• STATED TASK: Copy the data below word for word, from the line containing "You are a computer-use agent. Viewport: 751px" through the final line of the data, both ends included.

• INPUT:
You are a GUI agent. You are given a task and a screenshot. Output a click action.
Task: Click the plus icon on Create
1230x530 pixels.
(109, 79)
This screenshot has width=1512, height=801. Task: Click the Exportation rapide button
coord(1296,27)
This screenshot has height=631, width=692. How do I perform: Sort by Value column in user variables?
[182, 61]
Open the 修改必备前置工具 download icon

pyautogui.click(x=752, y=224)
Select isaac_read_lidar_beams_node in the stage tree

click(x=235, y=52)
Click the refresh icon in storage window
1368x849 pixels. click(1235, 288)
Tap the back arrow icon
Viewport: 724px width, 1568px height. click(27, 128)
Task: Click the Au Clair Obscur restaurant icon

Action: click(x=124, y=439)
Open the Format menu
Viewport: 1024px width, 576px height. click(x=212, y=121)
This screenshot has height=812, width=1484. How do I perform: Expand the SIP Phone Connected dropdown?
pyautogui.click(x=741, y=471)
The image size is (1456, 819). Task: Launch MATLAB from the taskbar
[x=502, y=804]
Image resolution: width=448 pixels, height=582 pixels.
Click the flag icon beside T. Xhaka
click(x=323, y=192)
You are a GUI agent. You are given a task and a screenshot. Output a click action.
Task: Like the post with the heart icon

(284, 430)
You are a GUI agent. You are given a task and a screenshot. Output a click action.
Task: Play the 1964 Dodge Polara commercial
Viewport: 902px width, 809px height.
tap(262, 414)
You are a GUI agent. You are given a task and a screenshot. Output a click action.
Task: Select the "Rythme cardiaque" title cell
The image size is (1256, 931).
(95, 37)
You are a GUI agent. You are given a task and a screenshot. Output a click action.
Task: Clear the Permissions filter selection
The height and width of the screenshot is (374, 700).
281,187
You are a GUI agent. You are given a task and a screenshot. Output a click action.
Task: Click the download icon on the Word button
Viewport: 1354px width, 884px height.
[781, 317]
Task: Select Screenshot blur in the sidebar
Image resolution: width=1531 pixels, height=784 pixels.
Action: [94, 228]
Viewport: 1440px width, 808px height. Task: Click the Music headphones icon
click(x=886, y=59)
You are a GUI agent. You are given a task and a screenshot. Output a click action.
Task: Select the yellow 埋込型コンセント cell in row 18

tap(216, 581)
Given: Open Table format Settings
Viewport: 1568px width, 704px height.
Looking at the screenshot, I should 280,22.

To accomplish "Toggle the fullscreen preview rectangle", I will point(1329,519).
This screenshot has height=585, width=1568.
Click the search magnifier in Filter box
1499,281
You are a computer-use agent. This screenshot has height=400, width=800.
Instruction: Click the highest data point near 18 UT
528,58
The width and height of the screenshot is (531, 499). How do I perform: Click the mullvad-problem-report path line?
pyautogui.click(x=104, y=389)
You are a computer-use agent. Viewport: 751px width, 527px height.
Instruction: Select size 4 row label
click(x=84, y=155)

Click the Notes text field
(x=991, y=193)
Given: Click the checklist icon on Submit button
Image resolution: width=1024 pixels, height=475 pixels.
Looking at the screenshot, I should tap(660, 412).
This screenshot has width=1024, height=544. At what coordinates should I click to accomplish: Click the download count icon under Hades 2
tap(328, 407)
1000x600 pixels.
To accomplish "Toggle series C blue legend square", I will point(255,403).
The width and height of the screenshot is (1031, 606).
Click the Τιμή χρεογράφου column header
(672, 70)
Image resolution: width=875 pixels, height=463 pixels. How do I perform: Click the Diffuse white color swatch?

• THE RESULT:
You are a computer-use agent. Viewport: 751px width, 527px height.
Instruction: Select size 4 row label
click(x=84, y=155)

Click the Notes text field
(x=991, y=193)
Given: Click the checklist icon on Submit button
Image resolution: width=1024 pixels, height=475 pixels.
Looking at the screenshot, I should tap(660, 412).
This screenshot has width=1024, height=544. At what coordinates should I click to accomplish: Click the download count icon under Hades 2
tap(328, 407)
1000x600 pixels.
To accomplish "Toggle series C blue legend square", I will point(255,403).
The width and height of the screenshot is (1031, 606).
Click the Τιμή χρεογράφου column header
(672, 70)
Image resolution: width=875 pixels, height=463 pixels. How do I perform: Click the Diffuse white color swatch?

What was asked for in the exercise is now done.